Gradual weight loss allows your body to get comfortable with a new normal. It’s a signal that all is well. That you got this handled. So, your body lets you take control.

The U.S. Centers for Disease Control and Prevention (CDC) recommends that you aim for losing one to two pounds per week.

Dr. Griebeler says that’s because gradual weight loss gives your body a chance to adapt. But even with that guidance, everybody will respond to weight loss a little differently, so even if one to two pounds per week is the general goal, your weight loss may look different from that. And that’s OK.

Remember, too, that your weight is only one side of the coin. Losing fat should be the real goal. And that can be done without the number on the scale budging.

“If you’re building muscle, you’ll be burning fat, even though your weight is the same or even if it goes up a bit,” Dr. Griebeler says. “If you have more muscle, I can guarantee you your metabolic rate is up and you’re burning fat. And you’ll be overall healthier, regardless of whether you’ve hit that weight number that you’re looking for.”

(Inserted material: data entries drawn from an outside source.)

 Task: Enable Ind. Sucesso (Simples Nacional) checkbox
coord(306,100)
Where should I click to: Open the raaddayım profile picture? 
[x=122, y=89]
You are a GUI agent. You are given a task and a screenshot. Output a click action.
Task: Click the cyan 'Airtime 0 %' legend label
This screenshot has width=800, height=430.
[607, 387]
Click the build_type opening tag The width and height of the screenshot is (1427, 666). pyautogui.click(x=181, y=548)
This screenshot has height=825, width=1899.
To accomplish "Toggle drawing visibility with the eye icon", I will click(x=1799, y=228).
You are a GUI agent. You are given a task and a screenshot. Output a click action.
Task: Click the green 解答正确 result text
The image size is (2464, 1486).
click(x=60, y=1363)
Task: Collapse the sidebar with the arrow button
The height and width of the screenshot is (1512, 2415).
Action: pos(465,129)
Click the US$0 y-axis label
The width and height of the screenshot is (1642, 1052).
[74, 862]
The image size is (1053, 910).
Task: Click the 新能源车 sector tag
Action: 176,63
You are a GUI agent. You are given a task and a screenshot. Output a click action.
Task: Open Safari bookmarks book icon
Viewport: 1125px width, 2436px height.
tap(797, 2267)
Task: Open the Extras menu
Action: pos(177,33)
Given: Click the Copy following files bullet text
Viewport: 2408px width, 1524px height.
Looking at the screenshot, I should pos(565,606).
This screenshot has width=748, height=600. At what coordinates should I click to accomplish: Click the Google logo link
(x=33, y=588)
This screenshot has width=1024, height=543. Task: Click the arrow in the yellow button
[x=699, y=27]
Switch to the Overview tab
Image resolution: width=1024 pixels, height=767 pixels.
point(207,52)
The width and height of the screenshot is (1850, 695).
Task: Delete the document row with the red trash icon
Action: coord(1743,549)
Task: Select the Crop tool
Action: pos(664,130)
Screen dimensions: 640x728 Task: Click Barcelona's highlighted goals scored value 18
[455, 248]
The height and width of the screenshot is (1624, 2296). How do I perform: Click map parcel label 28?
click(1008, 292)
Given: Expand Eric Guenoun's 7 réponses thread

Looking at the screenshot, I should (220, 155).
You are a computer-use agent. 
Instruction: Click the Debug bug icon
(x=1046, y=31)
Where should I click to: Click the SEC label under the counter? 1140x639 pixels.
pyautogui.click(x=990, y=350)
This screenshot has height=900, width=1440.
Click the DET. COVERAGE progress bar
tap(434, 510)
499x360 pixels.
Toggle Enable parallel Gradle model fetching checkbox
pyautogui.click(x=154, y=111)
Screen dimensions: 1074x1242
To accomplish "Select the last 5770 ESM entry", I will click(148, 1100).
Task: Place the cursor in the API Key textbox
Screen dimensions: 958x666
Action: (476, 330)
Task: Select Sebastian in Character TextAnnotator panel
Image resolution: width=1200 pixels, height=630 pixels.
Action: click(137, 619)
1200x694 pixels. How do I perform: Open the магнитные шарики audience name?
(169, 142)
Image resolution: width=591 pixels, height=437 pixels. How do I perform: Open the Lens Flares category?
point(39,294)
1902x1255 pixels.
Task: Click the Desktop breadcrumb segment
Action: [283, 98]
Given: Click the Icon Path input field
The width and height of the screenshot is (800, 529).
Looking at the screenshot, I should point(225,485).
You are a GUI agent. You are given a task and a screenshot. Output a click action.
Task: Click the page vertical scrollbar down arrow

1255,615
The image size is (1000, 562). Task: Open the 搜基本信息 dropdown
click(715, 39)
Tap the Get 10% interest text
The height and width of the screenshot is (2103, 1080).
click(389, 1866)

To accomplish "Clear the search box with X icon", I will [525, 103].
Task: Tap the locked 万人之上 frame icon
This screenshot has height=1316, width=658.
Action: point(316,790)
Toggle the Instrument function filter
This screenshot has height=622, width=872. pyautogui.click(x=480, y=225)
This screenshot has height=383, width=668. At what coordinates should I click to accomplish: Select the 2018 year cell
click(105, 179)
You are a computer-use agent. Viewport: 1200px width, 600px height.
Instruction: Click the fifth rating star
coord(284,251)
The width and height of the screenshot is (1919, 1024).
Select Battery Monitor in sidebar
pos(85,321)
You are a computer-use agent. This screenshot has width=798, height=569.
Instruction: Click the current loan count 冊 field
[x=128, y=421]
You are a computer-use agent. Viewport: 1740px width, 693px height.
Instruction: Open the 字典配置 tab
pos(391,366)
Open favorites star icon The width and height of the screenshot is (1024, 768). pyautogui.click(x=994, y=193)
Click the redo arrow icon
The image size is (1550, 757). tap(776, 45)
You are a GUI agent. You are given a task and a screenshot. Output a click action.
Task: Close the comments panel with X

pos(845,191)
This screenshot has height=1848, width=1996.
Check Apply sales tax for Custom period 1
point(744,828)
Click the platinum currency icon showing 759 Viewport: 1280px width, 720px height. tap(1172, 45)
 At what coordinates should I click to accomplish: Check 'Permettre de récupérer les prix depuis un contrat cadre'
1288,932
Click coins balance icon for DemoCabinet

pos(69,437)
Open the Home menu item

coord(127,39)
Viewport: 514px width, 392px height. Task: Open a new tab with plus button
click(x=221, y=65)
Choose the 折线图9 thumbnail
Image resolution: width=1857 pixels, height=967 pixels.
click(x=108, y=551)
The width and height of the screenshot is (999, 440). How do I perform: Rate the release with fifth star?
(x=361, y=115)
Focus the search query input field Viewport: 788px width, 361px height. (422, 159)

He also offers these quick tips for lasting weight loss:

  • Focus on quality foods. Eat more natural foods and fewer processed and packaged ones.
  • Increase your exercise. Aim for a combination of cardio and strengthening exercises. Start slow and gradually increase your activity.
  • Get enough sleep. “Sleep is very important to making sure you’ll be refreshed the next day and have the motivation and energy to keep up a healthy routine,” Dr. Griebeler says.
  • Keep your stress levels manageable. Stress eating is a real thing. Living with stress can raise the hormone levels that activate your appetite. “Stress is just altogether no good for weight loss,” he adds.
  • Keep a food journal. Writing down what you eat (or tracking it with an app) can help you notice any unhealthy eating patterns and make you more aware of what you’re eating and its nutritional value (or lack thereof).

If you’re living with obesity (a BMI of 30 or higher), though, your body may be less likely to respond to these tactics, Dr. Griebeler notes. That’s because obesity is a metabolic disorder that can keep you from losing weight and keeping it off, even when you go gradually. If you’re living with obesity, talk with a provider about options like anti-obesity medication.